Two weeks ago, user @tmk commented on the weblog post about diodes with a pointer to a Zero Volt Diode.

Here’s the circuit, by Wilf Rigter:

I couldn’t quite wrap my head around it, so I re-drew it in a different way – it’s still the same circuit:

The key is that a MOSFET can switch a voltage with nearly no voltage drop, i.e. a signal on its gate can turn it from near-infinite to near-zero resistance. There’s no “bipolar junction” involved, therefore no 0.6V .. 0.8V threshold.

I’m not going to explain the circuit, but I’ve built it up and did some measurements to show its behavior:

Since a supercap has all sorts of odd behavior w.r.t. deep discharge and such, I replaced it with a 6800 µF electrolytic cap for this experiment, in parallel with a 1 kΩ resistor to simulate a load of a few mA.

Instead of the solar panel, I’m using a 2.9V power supply, limited to supply at most 10 mA. In other words, when connected to the capacitor, it will reduce its voltage a bit while the charging current is high, and then end up as 2.9V once the capacitor has been fully charged up. This makes it similar to a solar cell with limited capacity.

Enough talking. Let’s see how this thing behaves, while tracking a number of voltage levels at the same time:

There’s a lot to describe here:

• the RED line is the voltage from the power supply, i.e. Vsolar
• the YELLOW line is the voltage over the capacitor, i.e. Vcc
• the GREEN line is the voltage between drain and source of the MOSFET
• the BLUE line is the voltage on the gate of the MOSFET
• all signals have their zero origin at 2 divisions from the bottom
• power was turned on after 2 seconds from the left edge of the screen
• power was turned off again about 5 seconds later

The RED line is actually the YELLOW line minus the GREEN line.

The first thing to note is really the whole point of this circuit: the voltage on the capacitor (YELLOW) rises up to 2.84V, while the input voltage (RED) reaches 2.90V, so there’s only a 0.06V voltage drop over that FET while it conducts. That’s a ten-fold improvement over a silicon diode, and three-fold over a Schottky diode.

I’m using a BC557 for the PNP transistor, a BC549 for the NPN transistor, and a VN2222 as MOSFET, just because I happened to have those lying around. That MOSFET in particular is not a great fit here, really.

The other peculiar thing about this circuit, is that the MOSFET is used for current flowing through it in the wrong direction, from drain to source! But most MOSFETs won’t mind, they really act a bit like (controllable) resistors.
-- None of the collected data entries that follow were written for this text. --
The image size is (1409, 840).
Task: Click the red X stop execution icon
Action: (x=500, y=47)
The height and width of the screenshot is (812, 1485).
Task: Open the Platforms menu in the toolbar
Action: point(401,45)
The most interesting bit is the GREEN signal, i.e. the voltage over the MOSFET. At input levels under about 1.5V it does conduct, but with a substantial voltage drop – first from the built-in diode conducting, and then gradually the MOSFET turns on and its low resistance takes over, with a total voltage drop of some 30..60 mV.

When the input voltage is completely switched off, the MOSFET goes into high impedance mode within a fraction of a second, which can be deduced from the fact that the GREEN and YELLOW lines meet up and overlap.

Lastly, once the voltages drop below about 0.4V, the gate voltage on the MOSFET rises a bit, but this is not enough to turn it on, and also not very important since the whole circuit is now essentially “dead”.

Here’s the second event in greater detail, i.e. when the input voltage drops – or in this case, gets switched off:

The MOSFET is switched off within milliseconds, with the cap now holding a higher voltage than the input.

The result of it all is that the capacitor soaks up almost all the voltage it can get, with no diode forward voltage drop involved. When the input voltage drops, the circuit disconnects it from the cap so it’ll retain its charge. Brilliant!

Update – Wanted to get a bit more info on-screen, so here’s another scope capture (oops, green is now yellow):

It better displays the elegant “swirly” charge ramp, with an odd little 64 mV bump on the MOSFET when the cap is full (maybe that’s the power supply switching to constant voltage mode). Given that the cap voltage reaches 2.82V and is loaded down by a 1 kΩ resistor, we can deduce that the current through the MOSFET must be 2.82 mA at that point, and therefore that its resistance is 23 Ω in this circuit (64.57 mV / 2.82 mA, Ohm’s law again!).